[WHAT IS EXPECTED] Exactly repeat all the records below, omitting the images they hold.

[SOURCE INFORMATION]
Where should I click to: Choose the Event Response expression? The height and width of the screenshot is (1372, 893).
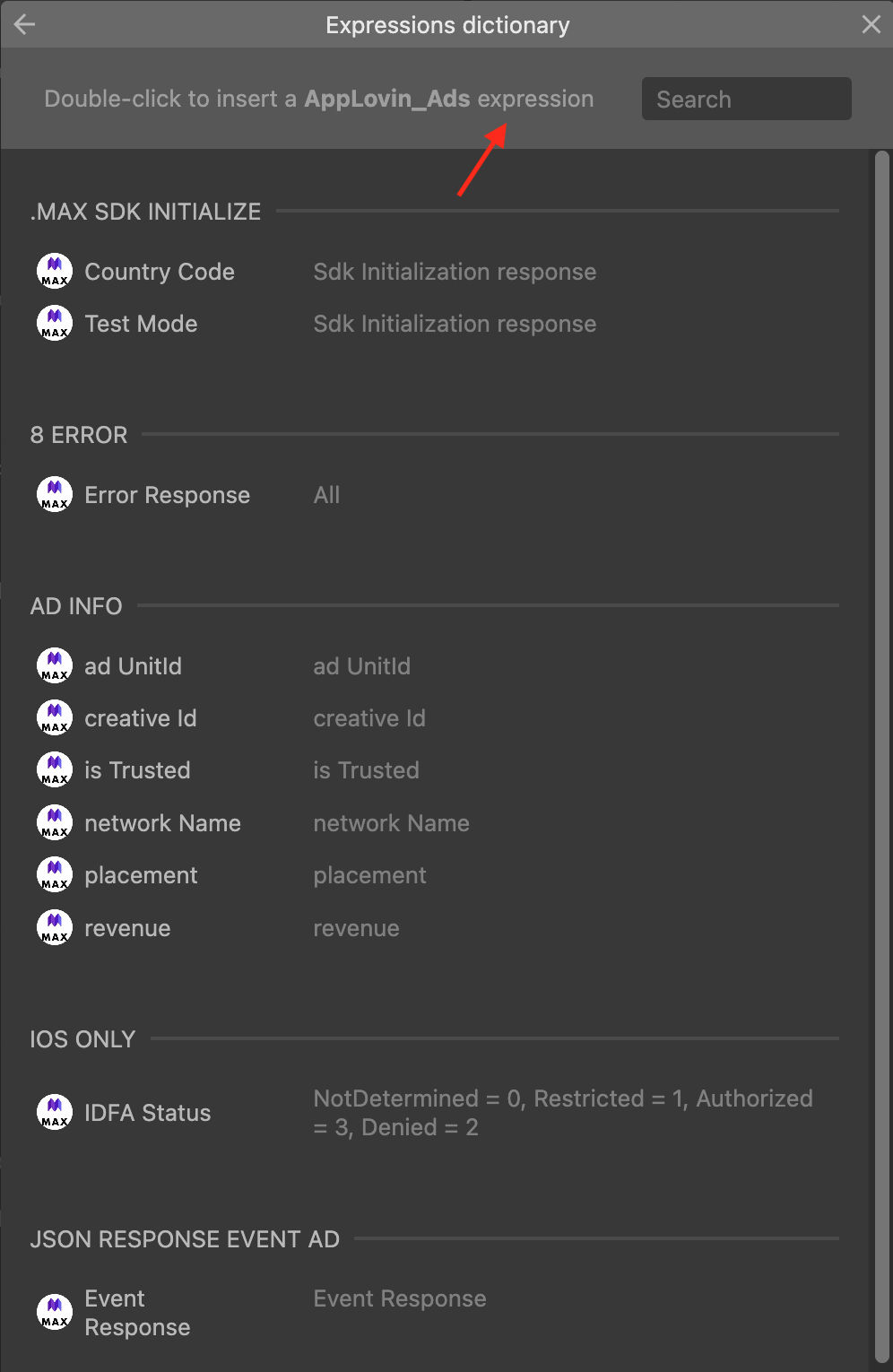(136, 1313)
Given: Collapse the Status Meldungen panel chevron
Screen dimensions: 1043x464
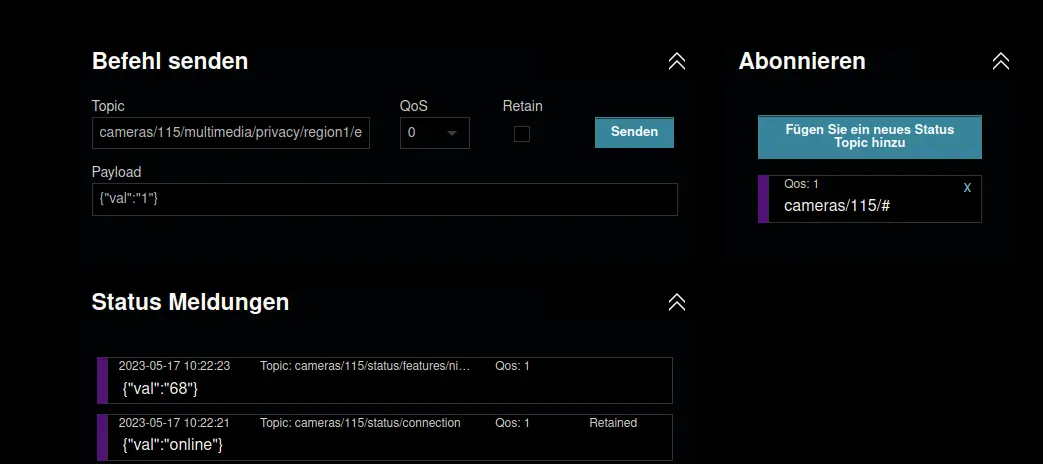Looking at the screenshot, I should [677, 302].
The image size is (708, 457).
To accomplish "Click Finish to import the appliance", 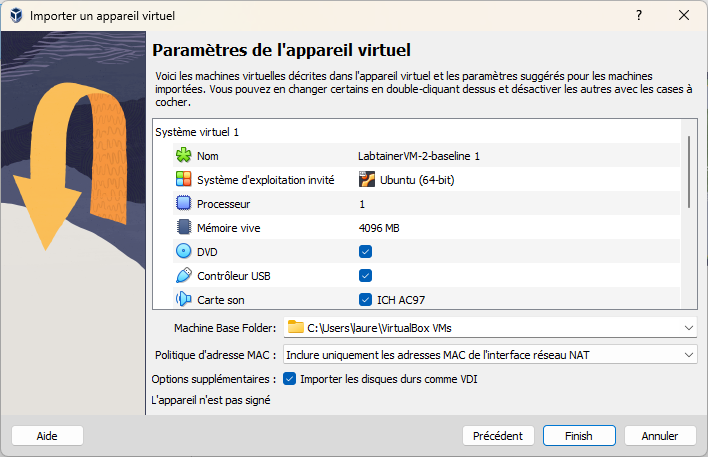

[RESULT]
Where should I click to: Choose the Event Response expression? The height and width of the screenshot is (1372, 893).
(136, 1313)
Given: Collapse the Status Meldungen panel chevron
Screen dimensions: 1043x464
Looking at the screenshot, I should [677, 302].
The image size is (708, 457).
To accomplish "Click Finish to import the appliance", 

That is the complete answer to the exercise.